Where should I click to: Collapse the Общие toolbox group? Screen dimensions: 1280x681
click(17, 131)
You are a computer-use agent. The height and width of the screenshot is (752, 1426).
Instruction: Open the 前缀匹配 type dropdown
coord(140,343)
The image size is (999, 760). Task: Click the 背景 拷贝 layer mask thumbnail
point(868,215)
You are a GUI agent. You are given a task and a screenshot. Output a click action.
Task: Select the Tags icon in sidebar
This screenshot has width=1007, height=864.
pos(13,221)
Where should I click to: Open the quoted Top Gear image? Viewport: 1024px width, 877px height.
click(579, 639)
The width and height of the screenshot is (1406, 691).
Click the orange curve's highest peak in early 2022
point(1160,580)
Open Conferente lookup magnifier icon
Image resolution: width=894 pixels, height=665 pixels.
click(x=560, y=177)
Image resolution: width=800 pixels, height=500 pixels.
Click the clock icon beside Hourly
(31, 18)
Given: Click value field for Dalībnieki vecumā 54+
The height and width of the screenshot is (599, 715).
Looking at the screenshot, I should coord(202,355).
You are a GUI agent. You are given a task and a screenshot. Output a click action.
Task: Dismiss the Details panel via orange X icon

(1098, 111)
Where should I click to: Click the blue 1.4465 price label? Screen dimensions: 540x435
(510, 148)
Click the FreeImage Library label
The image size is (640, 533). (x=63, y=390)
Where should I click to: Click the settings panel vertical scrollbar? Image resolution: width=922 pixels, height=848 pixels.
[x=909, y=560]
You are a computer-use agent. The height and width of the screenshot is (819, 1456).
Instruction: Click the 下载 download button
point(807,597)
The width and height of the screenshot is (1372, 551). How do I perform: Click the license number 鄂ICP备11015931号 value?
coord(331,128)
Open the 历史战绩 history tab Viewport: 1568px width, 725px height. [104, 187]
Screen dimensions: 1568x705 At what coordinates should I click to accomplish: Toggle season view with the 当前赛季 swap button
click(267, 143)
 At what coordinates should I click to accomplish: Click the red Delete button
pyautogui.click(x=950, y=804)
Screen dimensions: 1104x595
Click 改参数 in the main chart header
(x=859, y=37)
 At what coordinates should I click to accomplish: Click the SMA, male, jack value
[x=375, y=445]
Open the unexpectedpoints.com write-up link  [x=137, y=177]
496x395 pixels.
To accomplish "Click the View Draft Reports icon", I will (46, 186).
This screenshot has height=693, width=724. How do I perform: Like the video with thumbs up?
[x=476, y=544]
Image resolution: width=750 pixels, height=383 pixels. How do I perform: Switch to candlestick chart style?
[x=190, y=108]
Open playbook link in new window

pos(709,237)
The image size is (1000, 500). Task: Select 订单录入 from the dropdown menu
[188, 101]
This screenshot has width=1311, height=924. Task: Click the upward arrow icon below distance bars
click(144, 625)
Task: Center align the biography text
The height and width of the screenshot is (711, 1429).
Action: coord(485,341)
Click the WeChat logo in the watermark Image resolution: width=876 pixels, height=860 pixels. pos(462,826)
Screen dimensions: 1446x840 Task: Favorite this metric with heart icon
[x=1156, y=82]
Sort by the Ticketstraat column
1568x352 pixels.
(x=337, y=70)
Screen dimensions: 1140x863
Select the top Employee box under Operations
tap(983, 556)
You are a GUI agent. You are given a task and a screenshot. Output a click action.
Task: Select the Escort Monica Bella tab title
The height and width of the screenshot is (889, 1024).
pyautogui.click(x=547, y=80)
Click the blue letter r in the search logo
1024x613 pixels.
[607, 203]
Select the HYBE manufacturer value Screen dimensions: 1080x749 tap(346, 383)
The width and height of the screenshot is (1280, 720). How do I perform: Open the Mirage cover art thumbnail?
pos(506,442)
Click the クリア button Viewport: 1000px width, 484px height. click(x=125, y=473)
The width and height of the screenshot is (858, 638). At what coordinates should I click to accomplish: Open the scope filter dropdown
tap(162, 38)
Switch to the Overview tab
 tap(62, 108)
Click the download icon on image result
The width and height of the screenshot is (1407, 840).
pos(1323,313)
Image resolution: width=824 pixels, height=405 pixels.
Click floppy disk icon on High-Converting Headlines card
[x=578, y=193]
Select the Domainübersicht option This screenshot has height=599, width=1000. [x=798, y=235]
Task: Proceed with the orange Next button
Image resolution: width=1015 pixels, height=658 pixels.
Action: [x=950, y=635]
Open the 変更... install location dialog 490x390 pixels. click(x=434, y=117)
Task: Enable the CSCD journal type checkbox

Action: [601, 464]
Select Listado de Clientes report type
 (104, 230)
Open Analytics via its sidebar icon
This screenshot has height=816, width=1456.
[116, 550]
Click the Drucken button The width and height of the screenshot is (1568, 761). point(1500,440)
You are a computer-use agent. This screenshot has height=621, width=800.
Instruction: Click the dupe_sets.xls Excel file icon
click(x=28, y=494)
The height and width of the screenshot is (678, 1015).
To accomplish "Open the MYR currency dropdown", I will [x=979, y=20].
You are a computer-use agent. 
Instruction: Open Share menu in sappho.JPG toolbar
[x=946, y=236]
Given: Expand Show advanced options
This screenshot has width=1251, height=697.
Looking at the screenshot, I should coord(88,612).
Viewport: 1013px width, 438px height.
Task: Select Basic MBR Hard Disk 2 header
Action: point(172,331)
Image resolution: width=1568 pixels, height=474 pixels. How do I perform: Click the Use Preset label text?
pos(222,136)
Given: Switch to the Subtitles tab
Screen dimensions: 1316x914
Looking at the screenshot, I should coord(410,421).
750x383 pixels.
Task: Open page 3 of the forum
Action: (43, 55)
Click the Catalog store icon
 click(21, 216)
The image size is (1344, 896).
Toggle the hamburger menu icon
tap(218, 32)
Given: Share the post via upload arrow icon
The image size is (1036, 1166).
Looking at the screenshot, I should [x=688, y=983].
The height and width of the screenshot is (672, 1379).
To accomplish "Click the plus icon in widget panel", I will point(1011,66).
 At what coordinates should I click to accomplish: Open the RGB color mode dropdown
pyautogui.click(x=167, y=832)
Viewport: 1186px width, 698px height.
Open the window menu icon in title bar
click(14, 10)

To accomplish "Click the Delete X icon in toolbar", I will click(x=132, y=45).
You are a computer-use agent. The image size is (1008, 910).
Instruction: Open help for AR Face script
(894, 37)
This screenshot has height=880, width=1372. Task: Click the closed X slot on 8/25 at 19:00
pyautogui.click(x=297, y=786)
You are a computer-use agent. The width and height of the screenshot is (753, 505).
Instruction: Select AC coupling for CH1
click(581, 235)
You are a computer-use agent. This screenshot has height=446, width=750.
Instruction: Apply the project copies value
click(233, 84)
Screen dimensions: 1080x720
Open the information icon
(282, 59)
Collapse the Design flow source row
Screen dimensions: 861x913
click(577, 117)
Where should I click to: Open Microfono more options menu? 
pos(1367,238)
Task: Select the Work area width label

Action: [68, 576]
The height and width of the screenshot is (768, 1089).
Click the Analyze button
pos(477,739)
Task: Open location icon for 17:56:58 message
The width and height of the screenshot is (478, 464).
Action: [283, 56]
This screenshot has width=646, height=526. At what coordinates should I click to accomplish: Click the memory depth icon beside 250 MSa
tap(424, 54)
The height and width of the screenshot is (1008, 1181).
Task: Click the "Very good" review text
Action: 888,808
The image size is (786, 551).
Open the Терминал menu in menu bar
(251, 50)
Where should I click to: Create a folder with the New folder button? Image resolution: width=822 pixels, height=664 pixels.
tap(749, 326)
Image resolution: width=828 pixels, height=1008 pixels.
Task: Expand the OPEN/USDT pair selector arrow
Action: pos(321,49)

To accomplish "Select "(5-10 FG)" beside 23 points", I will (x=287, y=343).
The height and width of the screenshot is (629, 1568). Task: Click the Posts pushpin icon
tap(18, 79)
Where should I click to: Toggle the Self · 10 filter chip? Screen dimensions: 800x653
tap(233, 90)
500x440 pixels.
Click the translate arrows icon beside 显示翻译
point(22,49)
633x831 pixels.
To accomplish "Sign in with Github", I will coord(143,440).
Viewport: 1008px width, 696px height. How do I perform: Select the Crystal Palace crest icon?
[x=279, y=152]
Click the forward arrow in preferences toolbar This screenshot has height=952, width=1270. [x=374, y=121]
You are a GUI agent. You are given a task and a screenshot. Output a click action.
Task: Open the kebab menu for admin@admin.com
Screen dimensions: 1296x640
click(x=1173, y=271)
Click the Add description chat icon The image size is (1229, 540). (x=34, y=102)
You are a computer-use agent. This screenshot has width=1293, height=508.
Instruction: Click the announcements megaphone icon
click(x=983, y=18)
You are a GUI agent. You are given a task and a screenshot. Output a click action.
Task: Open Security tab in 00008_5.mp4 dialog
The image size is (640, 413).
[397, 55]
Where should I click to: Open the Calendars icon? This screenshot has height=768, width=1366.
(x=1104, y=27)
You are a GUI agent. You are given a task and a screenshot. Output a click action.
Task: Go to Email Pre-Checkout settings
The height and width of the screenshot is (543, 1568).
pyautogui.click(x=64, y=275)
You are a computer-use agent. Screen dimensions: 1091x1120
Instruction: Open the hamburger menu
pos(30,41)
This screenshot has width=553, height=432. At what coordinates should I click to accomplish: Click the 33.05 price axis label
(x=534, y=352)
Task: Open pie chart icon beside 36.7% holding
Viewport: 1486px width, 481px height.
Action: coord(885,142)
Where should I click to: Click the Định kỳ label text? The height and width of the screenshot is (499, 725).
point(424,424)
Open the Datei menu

• Assigned task
Go through the material and copy each line that contains "dialog".

• Solution for this exercise
Open the 変更... install location dialog 490x390 pixels. click(x=434, y=117)
Task: Open Security tab in 00008_5.mp4 dialog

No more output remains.